From Tench Coxe
Treasury Department, Revenue Office, March 21, 1794. “Due enquiry concerning the objects of the petition of the Ship owners & others in the town of Portsmouth in New Hampshire having been made in pursuance of the order of the senate of the United States,1 I have the honor to communicate the result. It appears that the Petitioners have not been accurately informed as to the state of preservation in which the Light house on New Castle Island is at this time.… The imperfection of the light seems to have been occasioned partly by the bad construction of the former Lamps … and partly by the omission of ventilators in the Lantern … It is expected that the felling of some trees upon a neighbouring high land, will increase the visibility of the light and measures will be taken to procure that to be done.… The supplies of oil are now procured in the large purchases for the Light House service, made by the U:S: and a Keeper to reside on the spot, immediately responsible to Government, is employed. The exception made by the Petitioners against the superintendence of the Collectors of the Revenue’s of Impost & tonnage, does not appear to be well founded. As it regards public economy, convenience & utility, The present collector2 has uniformly manifested the requisite attention and Judgment.… It appears, however, that the present light house is really not sufficiently high, and that the Lantern is too small, wherefore any building which may be hereafter erected should be in all respects upon a larger scale.… In regard to Beacons & Buoys it appears to be of real and great importance that several of them should be established.…”

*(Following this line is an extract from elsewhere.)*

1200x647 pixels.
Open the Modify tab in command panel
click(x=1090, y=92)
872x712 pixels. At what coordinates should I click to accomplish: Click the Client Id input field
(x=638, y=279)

LC, RG 26, Lighthouse Letters, Vol. I, National Archives.
1. On January 31, 1793, “The petition of a number of the ship owners and masters, insurers and traders, of the town of Portsmouth, in the State of New Hampshire, was read, stating the expediency of erecting a light-house, and placing buoys and beacons at the entrance of the river leading to the said town.
“Ordered, That this petition be referred to the Secretary of the Treasury, to consider and report thereon to the Senate.” (Annals of Congress description begins The Debates and Proceedings in the Congress of the United States; with an Appendix, Containing Important State Papers and Public Documents, and All the Laws of a Public Nature (Washington, 1834–1849). description ends , III, 636.)
2. Joseph Whipple.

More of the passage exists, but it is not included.